Nacida en Buenos Aires en 1994, elijo el camino pasional de la gastronomía. Un mundo enorme. Quería aprender de la tentación dulce, las salsas, el fuego, la paciencia de la cocción, la materia prima y el trabajo dentro de una cocina. Me lo propuse y me encaminé hacia una meta a mucha distancia, dura con muchos picos que conquistar. Sabía que antes de emprender dicha dirección tenía que prepararme y dónde mejor que hacerlo que en el Instituto Argentino de Gastronomía (IAG). Allí construí mis bases de conocimientos para empezar a dar los primeros pasos con firmeza. Tenía claro que debía empezar en mi ciudad, donde veía un gran campo que explorar. Caterings y restaurantes eran mis casas, donde en cada una de ellas aprendía más y más. Incluso en ese período empecé a tener cierta atracción por el mundo vinícola, leve pero lo suficiente para captar mi interés. Motivándome a ganar cierta compresión, ampliar y completar el disfrute gastronómico a un nivel nunca vivido.

Sommelier Valentina Litman, Come Wine With Me contributor.

Intenté ampliarlo y aventurarme hacia Colorado, Estados Unidos, y ahí trabajé en un hotel-restaurante cinco estrellas donde pude ampliar mi visión de la gastronomía. Vi horizontes que antes no podía ver y con ello me formulé bastantes preguntas e inquietudes que tenía que resolver. No lo dudé, debía continuar y subir más arriba. Cada día que pasaba lo veía más claro, tenía que estar en el restaurante de algún chef en la vieja Europa. Después de muchas solicitudes enviadas, una fue la que me llamó la atención. 

Martín Berasategui fue un antes y un después en mí, tanto profesional como personalmente. Primero trabajé como chef en la partida de entrantes, ayudando a la jefa de partida, donde enseguida se transformó en un equipo al que debía liderar. Durante seis meses esa mi función. Después de eso, cuando pensaba que no podía escalar más y debía coger otra senda, apareció una cima mucha más alta y tentadora de subir y coronar. Una cima llamada: sumillería. Después de que me dieran la oportunidad de estar con el equipo de sumilleres en pleno servicio, ese nuevo horizonte de la gastronomía me cautivó y decidí agarrarlo y no soltarlo.

A partir de esa decisión y sin olvidarme el camino recorrido meses y años atrás, empecé con una nueva formación en torno al servicio de sala y vino.

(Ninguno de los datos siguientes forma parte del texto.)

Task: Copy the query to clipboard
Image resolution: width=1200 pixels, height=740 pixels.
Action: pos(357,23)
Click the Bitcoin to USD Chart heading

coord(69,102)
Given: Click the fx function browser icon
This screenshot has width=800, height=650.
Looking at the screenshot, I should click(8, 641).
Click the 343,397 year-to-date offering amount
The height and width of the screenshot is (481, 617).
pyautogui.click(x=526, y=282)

Trabajando muchas horas, con esfuerzo y actitud, logré posicionarme en lo más alto de la sommellerie europea. Llegué a ser head sommelier en uno de los restaurantes más importantes del mundo y la mejor Sommelier del País Vasco en el 2018. Todo esto fue resultado de mis viajes, en mis días libres visitando viñedos y elaboradores de vino que me fascinaban y complementándolo con estudios en los mejores institutos mundiales del vino como Wine & Spirit Educational Trust (WSET) y el Court of Master Sommelier (CMS) en el Reino Unido.

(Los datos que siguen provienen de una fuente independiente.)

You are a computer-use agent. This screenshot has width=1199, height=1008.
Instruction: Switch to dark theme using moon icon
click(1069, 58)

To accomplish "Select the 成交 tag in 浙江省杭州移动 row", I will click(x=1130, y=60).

Quise continuar creciendo personal y profesionalmente, me aventuré en un nuevo terreno con nuevos retos y dificultades. Manteniendo la misma exigencia de la perfección, decido volver a mí país, Argentina y posicionarme como gerente de bebidas y head sommelier del Palacio Duhau-Park Hyatt. De esta manera continúo buscando ser la mejor versión de mí misma y ansiosa por proponerme a nuevos desafíos.